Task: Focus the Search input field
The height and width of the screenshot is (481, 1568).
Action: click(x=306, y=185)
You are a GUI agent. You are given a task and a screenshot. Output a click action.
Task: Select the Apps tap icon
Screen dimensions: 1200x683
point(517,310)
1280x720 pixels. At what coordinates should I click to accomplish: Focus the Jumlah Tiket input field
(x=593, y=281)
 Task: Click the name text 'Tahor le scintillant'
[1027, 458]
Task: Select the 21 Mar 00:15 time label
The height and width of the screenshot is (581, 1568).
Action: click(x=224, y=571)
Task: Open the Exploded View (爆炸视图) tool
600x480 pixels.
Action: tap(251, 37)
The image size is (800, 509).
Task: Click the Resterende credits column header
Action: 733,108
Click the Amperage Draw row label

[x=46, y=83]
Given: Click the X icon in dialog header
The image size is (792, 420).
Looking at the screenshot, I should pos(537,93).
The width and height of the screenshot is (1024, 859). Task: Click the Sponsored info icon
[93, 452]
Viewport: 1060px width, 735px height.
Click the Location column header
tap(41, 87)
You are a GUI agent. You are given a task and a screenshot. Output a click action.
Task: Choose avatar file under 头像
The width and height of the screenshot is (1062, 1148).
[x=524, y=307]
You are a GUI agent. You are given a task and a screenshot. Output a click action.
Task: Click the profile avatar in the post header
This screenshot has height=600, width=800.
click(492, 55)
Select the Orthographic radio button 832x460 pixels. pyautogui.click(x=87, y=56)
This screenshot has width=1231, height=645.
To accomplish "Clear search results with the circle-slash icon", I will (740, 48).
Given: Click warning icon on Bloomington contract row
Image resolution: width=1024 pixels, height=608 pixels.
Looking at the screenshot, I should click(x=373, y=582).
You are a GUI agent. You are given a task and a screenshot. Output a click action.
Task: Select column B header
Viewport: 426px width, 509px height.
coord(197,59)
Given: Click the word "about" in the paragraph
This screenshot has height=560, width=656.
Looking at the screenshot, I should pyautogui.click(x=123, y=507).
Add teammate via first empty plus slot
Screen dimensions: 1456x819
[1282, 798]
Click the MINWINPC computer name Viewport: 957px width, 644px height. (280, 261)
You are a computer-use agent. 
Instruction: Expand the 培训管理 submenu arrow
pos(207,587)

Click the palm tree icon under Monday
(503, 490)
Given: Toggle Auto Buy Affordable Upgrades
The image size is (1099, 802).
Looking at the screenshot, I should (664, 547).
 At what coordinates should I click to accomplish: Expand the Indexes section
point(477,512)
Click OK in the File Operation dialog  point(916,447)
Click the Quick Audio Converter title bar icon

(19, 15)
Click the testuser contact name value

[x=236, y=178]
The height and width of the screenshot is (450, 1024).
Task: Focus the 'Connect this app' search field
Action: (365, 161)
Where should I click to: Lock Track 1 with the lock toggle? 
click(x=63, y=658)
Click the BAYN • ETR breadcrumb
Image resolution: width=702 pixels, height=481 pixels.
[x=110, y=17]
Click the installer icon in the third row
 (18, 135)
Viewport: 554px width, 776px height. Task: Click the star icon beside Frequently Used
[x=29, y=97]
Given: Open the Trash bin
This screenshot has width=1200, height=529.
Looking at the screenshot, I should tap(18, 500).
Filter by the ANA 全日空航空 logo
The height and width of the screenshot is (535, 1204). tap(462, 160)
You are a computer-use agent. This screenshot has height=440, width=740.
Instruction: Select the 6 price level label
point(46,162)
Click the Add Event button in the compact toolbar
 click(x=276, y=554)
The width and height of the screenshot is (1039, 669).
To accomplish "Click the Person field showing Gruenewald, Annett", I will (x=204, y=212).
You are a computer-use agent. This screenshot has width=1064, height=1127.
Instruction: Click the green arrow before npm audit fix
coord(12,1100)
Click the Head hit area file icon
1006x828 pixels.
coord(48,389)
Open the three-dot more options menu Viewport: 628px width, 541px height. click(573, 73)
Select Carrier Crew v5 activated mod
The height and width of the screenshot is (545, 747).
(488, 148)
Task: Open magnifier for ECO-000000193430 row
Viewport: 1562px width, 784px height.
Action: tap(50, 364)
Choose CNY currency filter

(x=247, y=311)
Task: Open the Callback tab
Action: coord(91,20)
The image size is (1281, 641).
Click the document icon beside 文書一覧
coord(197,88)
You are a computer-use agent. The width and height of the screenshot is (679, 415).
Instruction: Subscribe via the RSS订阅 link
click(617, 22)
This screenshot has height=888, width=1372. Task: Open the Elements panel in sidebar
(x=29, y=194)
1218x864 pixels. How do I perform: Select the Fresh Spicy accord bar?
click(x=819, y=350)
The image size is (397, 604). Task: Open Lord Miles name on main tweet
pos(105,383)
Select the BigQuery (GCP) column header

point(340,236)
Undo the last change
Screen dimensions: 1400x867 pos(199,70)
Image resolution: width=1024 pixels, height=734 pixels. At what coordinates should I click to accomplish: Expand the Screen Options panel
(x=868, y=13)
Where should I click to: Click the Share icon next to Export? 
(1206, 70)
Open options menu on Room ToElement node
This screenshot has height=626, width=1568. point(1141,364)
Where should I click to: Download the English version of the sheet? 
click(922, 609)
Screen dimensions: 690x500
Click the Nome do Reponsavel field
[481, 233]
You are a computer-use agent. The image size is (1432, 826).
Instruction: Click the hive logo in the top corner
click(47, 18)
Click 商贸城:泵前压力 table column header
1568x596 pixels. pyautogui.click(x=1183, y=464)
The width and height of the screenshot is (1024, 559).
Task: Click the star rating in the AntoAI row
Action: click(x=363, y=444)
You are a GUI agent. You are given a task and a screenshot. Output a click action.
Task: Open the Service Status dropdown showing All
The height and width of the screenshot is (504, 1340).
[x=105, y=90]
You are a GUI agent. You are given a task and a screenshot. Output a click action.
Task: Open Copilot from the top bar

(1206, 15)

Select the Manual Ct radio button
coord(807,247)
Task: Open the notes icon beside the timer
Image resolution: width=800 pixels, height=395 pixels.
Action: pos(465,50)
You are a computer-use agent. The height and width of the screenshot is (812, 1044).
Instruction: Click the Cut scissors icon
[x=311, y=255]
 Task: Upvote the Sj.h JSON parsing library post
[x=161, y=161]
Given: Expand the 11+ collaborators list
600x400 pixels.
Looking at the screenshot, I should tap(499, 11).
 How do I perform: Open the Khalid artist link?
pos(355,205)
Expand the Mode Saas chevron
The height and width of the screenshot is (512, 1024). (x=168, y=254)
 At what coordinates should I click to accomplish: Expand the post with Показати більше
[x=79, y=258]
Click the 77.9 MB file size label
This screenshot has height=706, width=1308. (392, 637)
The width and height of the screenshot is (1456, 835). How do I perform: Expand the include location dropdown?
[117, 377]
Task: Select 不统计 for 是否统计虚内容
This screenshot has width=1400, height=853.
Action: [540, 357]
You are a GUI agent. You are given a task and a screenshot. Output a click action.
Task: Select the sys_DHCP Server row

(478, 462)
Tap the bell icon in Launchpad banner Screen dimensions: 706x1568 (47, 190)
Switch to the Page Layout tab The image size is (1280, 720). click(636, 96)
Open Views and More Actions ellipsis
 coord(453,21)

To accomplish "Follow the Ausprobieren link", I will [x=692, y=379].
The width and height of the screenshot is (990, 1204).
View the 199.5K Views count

---*---

* YOUR INSTRUCTIONS *
Copy every line of the listing where the word "dialog" appears.

* REPLY TO THE EXERCISE *
Given: Click the X icon in dialog header
Click OK in the File Operation dialog  point(916,447)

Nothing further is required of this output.